EUとワイン

 09年に製造されるワインから、EUの規定によって、フランスのスパークリングワイン以外、「Cuvée」という名称を使用する事が出来なくなると言うニュースを耳にした。ハンガリーでは「Cuvée(ハンガリーではクヴェーと発音)」と言えば、2種類以上のブドウの品種が使用されているワインの事を意味する、ハンガリー南部、赤ワインの産地、ヴィッラニーやセクサールドなどで、好んで用いられている名称だ。多くのワインセラーは、セラーの名前を冠したクヴェーを高品質のワインとして売り出しているし、「Ermitage Cuvée(エルミタージュ・クヴェー)」や「Cuvée phoenix(クヴェー・フェニックス)」など、高級感あふれる凝った名称のワインは、レストランのワインリストを演出している。ハンガリーワインでは、クヴェーと言うと、フランス語特有の響きも手伝って、上質なワインが期待され、ある意味、新しいトレンドになっていたとも思う。クヴェーの代わりに使用される共通の名称はまだ決まっていないらしい。
 EUに加盟してすぐの05年、南ハンガリーを代表する赤ワインの品種、「(ケーク)オポルトー」が、ドイツ語の「(ブラウ)ポルトギーゼー」に統一される事が決まり、翌年06年にラベルが一新され市場に出回った。輸出などでの混乱を避けるという理由は分かるが、ハンガリー国内で流通するワインにも適用され、ハンガリーワインなのに、ドイツ語の品種名で売られている事に、当時は少々寂しさを感じたことを思い出した。

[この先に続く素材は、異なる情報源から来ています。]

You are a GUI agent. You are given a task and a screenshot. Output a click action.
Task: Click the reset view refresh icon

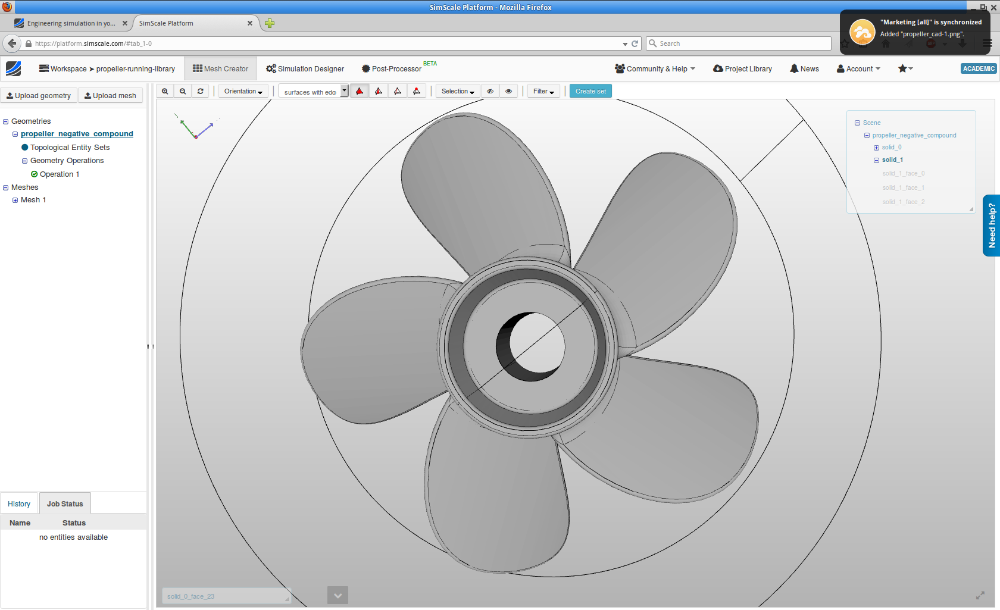click(201, 90)
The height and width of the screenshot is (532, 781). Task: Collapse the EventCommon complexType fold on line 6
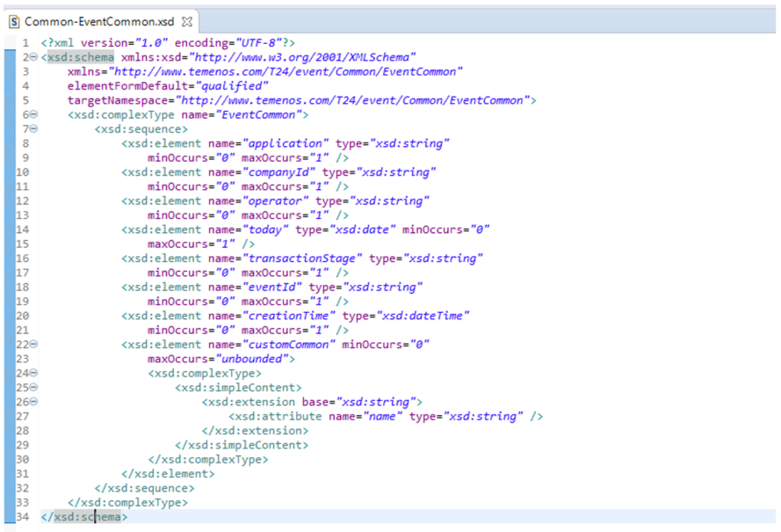tap(33, 115)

 反対にハンガリーで使用されている名称が国際的に使用される規格となった例もある。ハンガリーワインを代表する貴腐ワインの産地、トカイがそのひとつ。イタリア北東部、オーストリア、スロヴェニアと国境を接する白ワインの産地フリウリ地方で生産されている品種「トカイ・フリウラーノ」。このワインに記載される「トカイ」の名称が、ハンガリーがEUに加盟する10年以上も前から、両国の間で問題になっていた。結果的にEUはトカイ産のワインに、「トカイ」の使用権を与えた、そして、10年余りの準備期間を経て、「トカイ・フリウラーノ」は、「フリウラーノ」として08年に再出発する事になった。

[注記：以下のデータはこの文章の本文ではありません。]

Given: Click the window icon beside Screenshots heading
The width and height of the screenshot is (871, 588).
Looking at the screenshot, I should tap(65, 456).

 「トカイ」と言う名称は、ハンガリーの北東部に位置するトカイと、その周辺に広がるトカイワイン産地と呼ばれる地方、そして国境を越えたスロヴァキアの一部の畑で生産されたワイン以外には使用が禁止されている。さらに言えば、トカイ地方で作られていても、決められた品種以外のぶどうのワインや、また、少量ながらも生産されている赤ワインには、トカイと言う名称は使用できず、トカイ地方を含むワイン産地、「ゼンプレーン(Zemplén)」のワインとして分類されると、トカイのワイン農家の人から聞いた。
 「トカイ・フリウラーノ」はイタリア国内だけではなく、アメリカなどの輸出先でも、イタリア産の白ワインの品種として、すでに定着していたので、名称の変更はフリウリ地方のワイン農家にとって大きな影響が予想された。それ以上に、「トカイ・フリウラーノ」にしても、また、ハンガリーの「ケークオポルトー」にしても、長年にわたって栽培し続けている農家やワイン生産者にとって、慣れ親しんだブドウ品種の名称を変えるということは、心の痛む出来事だったに違いない。